*** Opening of Given records ***
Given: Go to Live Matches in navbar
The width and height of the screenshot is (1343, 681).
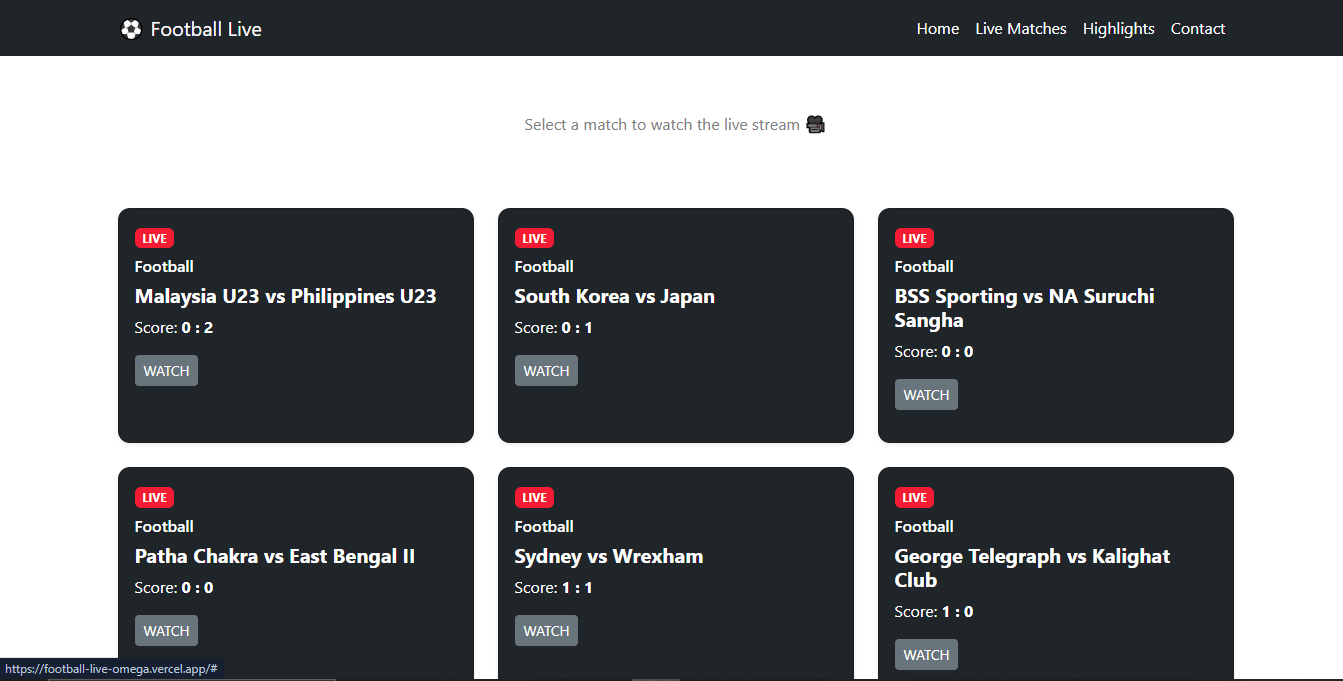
*** Close of Given records ***
*** Opening of Given records ***
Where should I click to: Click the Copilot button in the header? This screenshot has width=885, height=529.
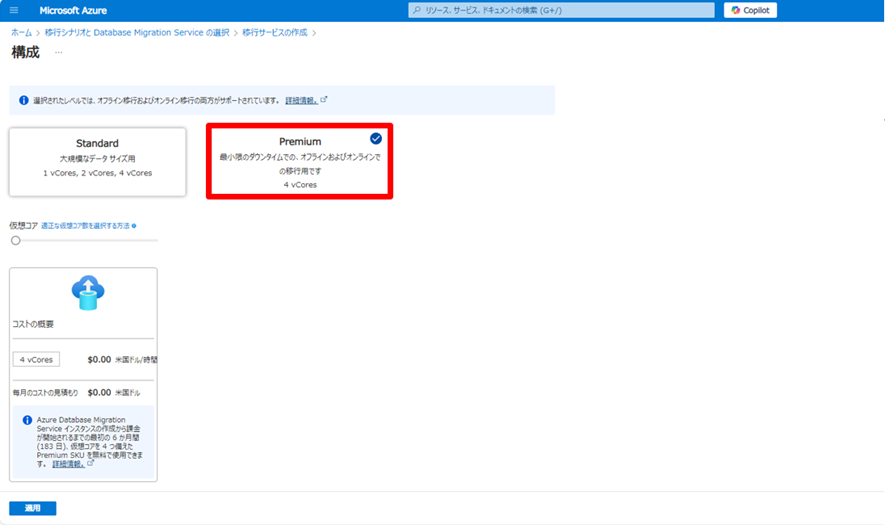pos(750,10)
*** Close of Given records ***
*** Opening of Given records ***
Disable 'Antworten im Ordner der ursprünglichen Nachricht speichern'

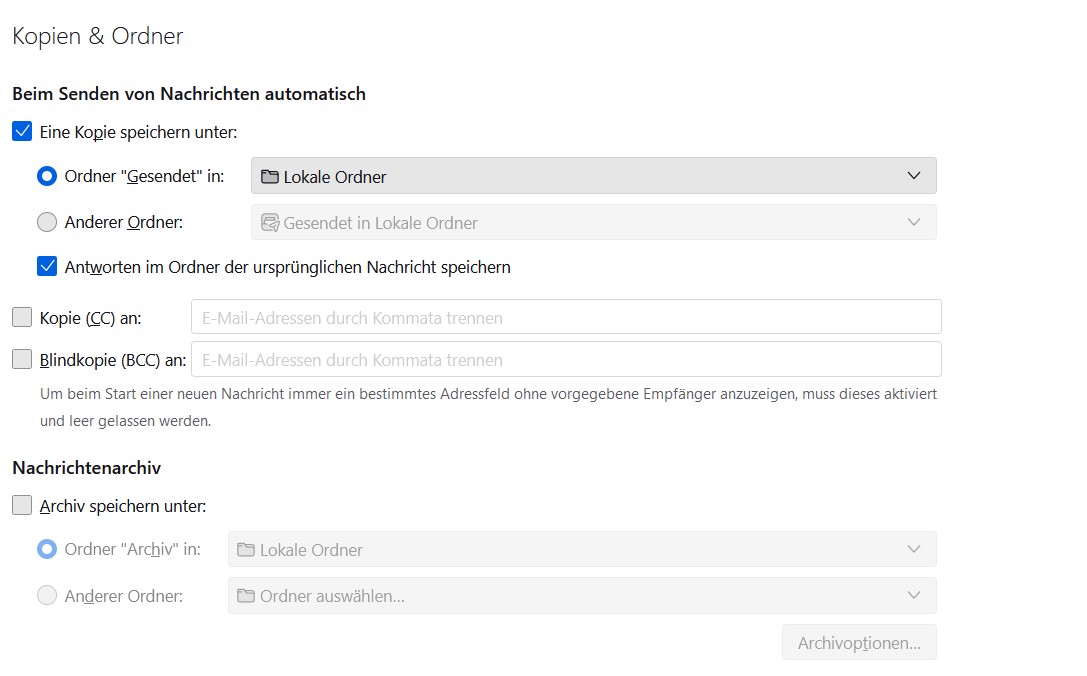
*** Close of Given records ***
• Problem:
All lines in the listing above from the line containing "Given: Go to Live Matches in navbar" to the line containing "The width and", inclusive, should be retyped exactly; no other lines should appear.

• Your response:
Given: Go to Live Matches in navbar
The width and height of the screenshot is (1343, 681).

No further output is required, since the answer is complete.